NE 527 Nuclear Material Safeguards and Non-Proliferation
This course aims to thoroughly cover the fundamental aspects of nuclear material safeguards and non-proliferation for domestic graduate students seeking professional career in these fields. Specific contents and topics of this course include, but are not limited to, the following: 1) Brief review of the fundamental components of civilian and military fuel cycle; 2) Histories of nuclear weapon development, the International Atomic Energy Agency (IAEA), the Treaty on the Non-Proliferation of Nuclear Weapons (NPT), and finally the Agreement for Cooperation between the Government of the Republic of Korea and the Government of the United States of America concerning Civil Use of Atomic Energy; 3) Measurement systems for Nuclear Material Accountancy (NMA); 4) Technical and legal basis for material protection, control, and accounting systems; 5) Political and technological issues of nuclear proliferation; 6) Proliferation Resistance (PR) of various nuclear fuel cycles; 7) International and domestic safeguards; 8) Containment and Surveillance (C/S); 9) Physical Protection (PP).

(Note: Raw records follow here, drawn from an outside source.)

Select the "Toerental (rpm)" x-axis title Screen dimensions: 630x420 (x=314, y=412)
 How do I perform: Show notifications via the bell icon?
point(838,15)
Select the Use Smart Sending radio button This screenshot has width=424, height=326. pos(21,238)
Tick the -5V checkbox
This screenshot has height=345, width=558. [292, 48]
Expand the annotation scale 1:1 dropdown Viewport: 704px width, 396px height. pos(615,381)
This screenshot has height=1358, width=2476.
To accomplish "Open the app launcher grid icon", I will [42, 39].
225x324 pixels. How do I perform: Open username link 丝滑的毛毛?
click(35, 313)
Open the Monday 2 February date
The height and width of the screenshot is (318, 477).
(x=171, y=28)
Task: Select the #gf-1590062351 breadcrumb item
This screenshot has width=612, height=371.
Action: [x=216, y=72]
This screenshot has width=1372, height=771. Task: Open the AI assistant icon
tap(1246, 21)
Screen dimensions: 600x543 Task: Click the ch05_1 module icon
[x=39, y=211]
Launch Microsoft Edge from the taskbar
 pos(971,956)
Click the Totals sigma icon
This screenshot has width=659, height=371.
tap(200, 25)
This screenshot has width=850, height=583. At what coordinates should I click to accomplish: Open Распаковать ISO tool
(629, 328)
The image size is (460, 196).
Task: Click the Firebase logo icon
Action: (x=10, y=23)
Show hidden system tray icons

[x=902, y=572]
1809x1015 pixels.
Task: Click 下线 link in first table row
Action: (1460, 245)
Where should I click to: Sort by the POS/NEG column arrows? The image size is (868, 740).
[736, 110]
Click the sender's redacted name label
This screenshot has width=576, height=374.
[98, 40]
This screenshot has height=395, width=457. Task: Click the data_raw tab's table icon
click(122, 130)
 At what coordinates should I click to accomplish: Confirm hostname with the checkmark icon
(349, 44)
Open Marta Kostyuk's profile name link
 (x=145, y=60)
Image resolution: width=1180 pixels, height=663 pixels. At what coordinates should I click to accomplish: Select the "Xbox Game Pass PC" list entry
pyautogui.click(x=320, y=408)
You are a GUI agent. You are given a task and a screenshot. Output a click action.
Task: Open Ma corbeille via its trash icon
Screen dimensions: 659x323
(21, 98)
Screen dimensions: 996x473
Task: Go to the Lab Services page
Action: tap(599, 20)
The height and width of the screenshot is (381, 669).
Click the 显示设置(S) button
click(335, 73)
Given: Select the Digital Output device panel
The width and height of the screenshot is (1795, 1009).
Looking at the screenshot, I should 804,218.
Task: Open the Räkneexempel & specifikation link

NE 528 Nuclear Fuel Performance Experiment and Modeling
To provide in-depth understanding on FRAPCON/FRAPTRAN code. MOOSE-BISON-Marmot code will also be introduced, however briefly.
NE 529 Radiation Materials Engineering
Focuses on physical effects of irradiation on metals - Radiation-induced segregation (RIS); Nucleation and growth of dislocation loops, voids, and bubbles; Phase stability under irradiation - and the utilization of ion accelerators to emulate the effects of neutron irradiation in reactor components.